Posted on August 28th, 2008 – 6:05 AM
By Roadguy

You might remember Roadguy’s “welcome to work” pothole from a few months back. A few weeks after the post, the city filled in the hole, and the next day, I was reassigned to a new parking lot.

My new space is a bit harder to get to but closer to the front door of headquarters, so it’s been something of a wash in terms of how much time my overall home-to-desk commute takes. One thing that hasn’t changed is the quality of the pavement. Last week, this appeared in the middle of the first aisle:

2008_8_PotholeCrop.jpg

Apparently the massive weight of the traffic cone is too much for the asphalt. Gives great confidence that it can hold up my car. The next time you don’t hear from me for a few days, you’ll know where to look: the Abyss of Parking Lot A.

The fair: How do you get to the Great Get-Together?

Posted on August 27th, 2008 – 6:05 AM
By Roadguy

Thanks to conflicting travel plans and the wacky runup to the RNC, Roadguy may very well not get to the fair this year. (”The fair,” like “the lake,” may seem like a vague description to outsiders, but Minnesotans know what I’m talking about.) There’s a small chance I’ll have a fair-visiting opportunity this weekend (I would of course check out the new MnDOT display), so my question for you is: if you go to the fair, how do you get there?

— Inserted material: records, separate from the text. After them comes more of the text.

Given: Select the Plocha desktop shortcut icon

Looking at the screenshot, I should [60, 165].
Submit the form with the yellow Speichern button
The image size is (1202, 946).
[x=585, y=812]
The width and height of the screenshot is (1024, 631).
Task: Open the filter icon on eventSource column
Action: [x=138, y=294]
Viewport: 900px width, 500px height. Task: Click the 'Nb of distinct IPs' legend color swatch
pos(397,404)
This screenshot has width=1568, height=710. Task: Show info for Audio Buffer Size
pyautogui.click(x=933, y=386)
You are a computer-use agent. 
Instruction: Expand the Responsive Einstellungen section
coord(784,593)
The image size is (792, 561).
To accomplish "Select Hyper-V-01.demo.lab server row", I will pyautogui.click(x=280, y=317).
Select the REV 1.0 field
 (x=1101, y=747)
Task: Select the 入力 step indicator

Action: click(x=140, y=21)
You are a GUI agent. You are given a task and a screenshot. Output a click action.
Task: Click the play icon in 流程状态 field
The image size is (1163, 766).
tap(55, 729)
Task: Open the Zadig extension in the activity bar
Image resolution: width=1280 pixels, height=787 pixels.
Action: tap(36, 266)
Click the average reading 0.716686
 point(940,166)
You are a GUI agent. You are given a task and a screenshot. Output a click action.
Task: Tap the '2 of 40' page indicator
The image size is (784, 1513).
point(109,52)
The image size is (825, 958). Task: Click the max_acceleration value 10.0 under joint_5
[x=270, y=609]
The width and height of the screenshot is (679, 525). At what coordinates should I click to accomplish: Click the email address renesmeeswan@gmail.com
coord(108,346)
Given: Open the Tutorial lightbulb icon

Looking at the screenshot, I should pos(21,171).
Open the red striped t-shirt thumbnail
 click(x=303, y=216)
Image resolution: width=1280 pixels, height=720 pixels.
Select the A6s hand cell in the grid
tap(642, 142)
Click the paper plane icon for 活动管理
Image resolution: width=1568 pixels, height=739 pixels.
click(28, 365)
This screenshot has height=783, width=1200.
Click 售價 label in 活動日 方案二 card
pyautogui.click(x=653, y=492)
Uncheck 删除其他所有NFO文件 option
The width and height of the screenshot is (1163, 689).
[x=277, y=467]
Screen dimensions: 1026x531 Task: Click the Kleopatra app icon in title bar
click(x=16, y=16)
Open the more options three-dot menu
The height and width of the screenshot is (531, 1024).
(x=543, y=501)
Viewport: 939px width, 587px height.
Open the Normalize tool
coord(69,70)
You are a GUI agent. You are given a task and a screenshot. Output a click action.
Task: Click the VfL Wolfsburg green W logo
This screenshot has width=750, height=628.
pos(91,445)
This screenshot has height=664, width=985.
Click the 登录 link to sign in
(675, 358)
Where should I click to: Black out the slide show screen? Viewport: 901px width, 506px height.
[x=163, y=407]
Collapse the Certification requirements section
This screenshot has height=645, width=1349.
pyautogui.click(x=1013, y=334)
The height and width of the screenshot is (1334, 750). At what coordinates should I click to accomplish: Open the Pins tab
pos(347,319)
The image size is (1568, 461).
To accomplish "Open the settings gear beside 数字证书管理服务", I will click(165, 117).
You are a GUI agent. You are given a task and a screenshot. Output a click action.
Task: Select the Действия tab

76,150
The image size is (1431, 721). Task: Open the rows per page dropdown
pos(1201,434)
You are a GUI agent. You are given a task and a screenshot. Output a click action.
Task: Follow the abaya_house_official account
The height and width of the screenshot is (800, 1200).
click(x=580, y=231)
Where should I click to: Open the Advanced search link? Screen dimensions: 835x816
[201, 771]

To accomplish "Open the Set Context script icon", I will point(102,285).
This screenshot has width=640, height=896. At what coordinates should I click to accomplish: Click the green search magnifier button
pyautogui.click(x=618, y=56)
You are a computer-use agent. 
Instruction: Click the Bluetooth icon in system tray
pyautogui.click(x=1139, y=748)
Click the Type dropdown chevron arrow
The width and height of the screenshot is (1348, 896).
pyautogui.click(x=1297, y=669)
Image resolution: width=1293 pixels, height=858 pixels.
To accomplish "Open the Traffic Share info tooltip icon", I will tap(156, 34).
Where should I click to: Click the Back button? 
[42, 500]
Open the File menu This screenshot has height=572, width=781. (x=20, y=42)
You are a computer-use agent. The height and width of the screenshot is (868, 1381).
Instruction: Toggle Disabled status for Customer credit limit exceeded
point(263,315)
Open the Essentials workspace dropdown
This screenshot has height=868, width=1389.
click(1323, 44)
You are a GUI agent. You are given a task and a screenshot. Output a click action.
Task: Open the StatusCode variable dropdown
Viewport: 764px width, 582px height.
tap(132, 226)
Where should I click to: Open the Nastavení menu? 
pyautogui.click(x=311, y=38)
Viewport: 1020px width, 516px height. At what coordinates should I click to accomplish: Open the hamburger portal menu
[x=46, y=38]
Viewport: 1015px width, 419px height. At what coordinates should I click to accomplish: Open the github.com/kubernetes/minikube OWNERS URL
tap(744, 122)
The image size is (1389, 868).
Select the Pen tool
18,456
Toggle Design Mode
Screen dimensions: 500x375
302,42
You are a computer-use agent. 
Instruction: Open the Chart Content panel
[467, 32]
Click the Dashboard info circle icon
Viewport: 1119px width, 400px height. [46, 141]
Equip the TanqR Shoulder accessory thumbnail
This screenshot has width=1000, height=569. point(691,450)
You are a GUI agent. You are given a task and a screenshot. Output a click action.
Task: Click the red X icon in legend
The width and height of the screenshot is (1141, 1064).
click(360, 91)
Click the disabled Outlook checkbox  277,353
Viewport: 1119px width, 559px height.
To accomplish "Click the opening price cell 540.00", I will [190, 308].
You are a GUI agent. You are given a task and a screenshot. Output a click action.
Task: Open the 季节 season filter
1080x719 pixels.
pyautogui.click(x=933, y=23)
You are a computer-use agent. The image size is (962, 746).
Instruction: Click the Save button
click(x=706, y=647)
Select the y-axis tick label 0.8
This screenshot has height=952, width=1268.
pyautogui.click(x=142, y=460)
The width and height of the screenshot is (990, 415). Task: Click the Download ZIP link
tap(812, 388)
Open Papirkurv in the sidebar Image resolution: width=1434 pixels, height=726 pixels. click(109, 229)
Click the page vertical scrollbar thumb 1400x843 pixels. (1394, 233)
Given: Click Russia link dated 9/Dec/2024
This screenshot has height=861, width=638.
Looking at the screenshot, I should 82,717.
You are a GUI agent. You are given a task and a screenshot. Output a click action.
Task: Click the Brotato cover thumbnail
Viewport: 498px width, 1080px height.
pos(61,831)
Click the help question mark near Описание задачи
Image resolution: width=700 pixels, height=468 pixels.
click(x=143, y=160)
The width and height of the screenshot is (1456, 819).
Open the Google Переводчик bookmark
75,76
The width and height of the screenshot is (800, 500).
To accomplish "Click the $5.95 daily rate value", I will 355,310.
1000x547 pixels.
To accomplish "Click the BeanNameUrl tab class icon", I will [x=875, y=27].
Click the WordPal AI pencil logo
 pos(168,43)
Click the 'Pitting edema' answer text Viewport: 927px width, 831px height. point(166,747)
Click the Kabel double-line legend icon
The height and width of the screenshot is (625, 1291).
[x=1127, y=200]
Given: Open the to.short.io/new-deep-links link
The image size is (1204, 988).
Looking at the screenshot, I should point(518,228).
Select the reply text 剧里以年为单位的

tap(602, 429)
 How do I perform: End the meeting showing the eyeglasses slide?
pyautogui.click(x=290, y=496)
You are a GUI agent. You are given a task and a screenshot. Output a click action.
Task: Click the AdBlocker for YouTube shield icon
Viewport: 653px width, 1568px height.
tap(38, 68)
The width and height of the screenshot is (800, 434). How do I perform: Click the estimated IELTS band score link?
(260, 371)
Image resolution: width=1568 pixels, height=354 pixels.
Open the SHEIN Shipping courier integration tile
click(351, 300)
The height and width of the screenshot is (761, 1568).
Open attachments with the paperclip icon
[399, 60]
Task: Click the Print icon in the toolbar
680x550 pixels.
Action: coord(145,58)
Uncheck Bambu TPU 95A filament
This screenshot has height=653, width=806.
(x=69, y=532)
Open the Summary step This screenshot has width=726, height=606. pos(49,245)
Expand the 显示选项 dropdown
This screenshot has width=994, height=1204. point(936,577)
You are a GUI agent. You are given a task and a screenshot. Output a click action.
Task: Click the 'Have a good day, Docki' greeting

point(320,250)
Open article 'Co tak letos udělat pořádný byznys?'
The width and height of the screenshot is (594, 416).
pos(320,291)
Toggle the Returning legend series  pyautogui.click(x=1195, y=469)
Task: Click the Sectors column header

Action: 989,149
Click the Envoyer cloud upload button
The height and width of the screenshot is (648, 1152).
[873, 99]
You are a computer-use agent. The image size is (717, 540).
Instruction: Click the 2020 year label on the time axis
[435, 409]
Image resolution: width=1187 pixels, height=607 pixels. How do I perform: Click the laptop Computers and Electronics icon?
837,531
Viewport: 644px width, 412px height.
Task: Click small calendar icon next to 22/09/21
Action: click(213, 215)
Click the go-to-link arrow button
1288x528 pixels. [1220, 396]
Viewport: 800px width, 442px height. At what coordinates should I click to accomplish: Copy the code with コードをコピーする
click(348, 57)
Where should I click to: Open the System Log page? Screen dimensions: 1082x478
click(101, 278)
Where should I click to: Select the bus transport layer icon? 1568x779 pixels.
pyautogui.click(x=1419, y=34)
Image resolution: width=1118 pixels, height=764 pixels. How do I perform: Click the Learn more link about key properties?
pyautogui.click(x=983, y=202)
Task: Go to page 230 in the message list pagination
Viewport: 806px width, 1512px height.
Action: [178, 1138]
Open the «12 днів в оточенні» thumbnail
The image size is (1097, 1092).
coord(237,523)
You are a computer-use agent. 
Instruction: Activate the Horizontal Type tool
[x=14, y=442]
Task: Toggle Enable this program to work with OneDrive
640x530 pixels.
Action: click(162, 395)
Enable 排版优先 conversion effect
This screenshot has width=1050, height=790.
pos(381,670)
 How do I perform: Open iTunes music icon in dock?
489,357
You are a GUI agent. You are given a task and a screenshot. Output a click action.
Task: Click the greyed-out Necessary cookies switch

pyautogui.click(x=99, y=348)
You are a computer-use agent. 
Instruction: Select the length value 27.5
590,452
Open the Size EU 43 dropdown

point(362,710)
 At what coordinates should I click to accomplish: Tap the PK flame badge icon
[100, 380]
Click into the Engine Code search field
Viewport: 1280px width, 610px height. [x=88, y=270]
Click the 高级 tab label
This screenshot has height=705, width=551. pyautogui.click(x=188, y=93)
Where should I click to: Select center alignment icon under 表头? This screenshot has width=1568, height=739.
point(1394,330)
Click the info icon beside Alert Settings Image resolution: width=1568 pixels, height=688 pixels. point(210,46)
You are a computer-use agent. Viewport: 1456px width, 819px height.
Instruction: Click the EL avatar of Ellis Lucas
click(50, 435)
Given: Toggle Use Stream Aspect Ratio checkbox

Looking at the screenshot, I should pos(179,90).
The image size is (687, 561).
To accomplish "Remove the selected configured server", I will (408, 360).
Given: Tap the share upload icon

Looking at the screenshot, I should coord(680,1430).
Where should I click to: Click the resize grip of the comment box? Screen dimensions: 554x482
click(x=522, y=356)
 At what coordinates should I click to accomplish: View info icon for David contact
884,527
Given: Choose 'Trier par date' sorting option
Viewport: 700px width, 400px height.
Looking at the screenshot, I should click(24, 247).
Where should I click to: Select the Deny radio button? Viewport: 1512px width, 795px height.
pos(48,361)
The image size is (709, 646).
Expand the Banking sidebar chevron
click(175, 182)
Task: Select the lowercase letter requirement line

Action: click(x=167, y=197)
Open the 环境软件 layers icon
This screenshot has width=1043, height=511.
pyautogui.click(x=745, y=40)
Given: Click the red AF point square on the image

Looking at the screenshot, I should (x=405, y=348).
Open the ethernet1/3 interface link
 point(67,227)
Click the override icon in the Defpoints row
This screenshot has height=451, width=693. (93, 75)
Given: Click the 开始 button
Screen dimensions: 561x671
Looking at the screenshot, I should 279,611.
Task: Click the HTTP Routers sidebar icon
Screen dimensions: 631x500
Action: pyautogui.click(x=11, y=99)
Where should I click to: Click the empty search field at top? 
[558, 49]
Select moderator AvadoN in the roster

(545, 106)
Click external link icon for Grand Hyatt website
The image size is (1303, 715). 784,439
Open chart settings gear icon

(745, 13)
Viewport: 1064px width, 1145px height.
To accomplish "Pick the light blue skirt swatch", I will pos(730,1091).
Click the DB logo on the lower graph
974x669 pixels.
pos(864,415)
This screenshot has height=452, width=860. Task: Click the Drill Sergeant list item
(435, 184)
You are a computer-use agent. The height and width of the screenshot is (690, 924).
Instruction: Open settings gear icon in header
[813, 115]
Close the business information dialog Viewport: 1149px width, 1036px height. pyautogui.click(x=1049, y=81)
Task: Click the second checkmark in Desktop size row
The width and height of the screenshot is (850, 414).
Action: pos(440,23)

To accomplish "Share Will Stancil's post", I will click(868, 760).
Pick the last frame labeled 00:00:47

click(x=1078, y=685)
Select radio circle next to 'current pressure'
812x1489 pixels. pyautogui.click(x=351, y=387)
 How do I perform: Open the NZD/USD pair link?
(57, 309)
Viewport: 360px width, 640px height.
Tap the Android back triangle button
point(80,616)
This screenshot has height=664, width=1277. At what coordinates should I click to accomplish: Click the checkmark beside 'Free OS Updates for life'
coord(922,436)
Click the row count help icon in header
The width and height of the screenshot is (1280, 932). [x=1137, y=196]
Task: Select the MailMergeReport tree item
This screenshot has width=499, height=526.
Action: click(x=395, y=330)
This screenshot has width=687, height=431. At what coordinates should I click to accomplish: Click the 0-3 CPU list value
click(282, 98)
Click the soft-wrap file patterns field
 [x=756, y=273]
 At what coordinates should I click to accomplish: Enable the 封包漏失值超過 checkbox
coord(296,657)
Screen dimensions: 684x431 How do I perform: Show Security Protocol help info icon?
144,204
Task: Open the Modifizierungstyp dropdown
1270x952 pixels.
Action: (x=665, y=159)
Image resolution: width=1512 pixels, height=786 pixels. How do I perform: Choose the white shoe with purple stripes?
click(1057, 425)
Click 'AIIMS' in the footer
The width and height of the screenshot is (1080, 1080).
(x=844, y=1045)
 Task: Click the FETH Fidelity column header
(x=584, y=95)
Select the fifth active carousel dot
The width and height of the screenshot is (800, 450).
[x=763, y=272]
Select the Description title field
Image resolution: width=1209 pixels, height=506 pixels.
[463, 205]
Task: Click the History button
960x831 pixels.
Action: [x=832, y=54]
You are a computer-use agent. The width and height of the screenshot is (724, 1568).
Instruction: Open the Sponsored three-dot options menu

Eons ago, the first time I drove to the fair, I paid 10 bucks to park on somebody’s lawn. Then for many years, I was a huge fan of the park-and-ride lots at the U — free parking and a free shuttle bus ride down the transitway. (Now a football stadium is rising where I used to park.) Two years ago, I hit up a colleague who lives near the fair and parked in his driveway for free — lots of his friends did the same thing, so we all left our keys on a table and moved each other’s cars as necessary.

If you’re a fair fan who’s already been or is planning to go, please share your preferred route and mode below.

Misc.: Links about bikes, speeds and traffic, plus a cautionary tale

Posted on August 26th, 2008 – 6:05 AM
By Roadguy

Some random transportation bits, in no particular order….

Alert reader Prof. S. calls our attention to a Wall Street Journal page-one story that ran under this headline: “San Francisco Ponders: Could Bike Lanes Cause Pollution?” Prof. S. offers this summary:

Basically, it’s a story of a guy who sued to stop bike lanes from being created by pointing out the city failed to do an environmental review, which he argues would show bike lanes are worse for the environment.

There’s also a short video. And no, alert reader Pete, I’m not posting this to restart the bike-car war — few are more weary of that conflict than Roadguy. The only real criterion: I found the story worth reading. (Speaking of Pete, click on his name for a photo essay of his impressively lengthy bike commute.)

Also from Prof. S. and the WSJ is this opinion piece critical of lowering the speed limit.

Alert reader Art, meanwhile, directs our attention to this Q&A, in which the author of the previously discussed “Traffic: Why We Drive the Way We Do (and What It Says About Us)” handles some questions from readers of nytimes.com.

We conclude today with a little anecdote shared by the original Greengirl, whom Roadguy encountered yesterday here in the drab hallways of headquarters. Turns out that, very recently, Greengirl was a passenger in a car in Wisconsin, and the driver decided to make a U-turn at an intersection with a signal. Alert readers like Greengirl know that this is a big no-no in Dairyland, but before she could properly voice her concerns to the driver, the deed was done — and the po-po quickly pulled the car over.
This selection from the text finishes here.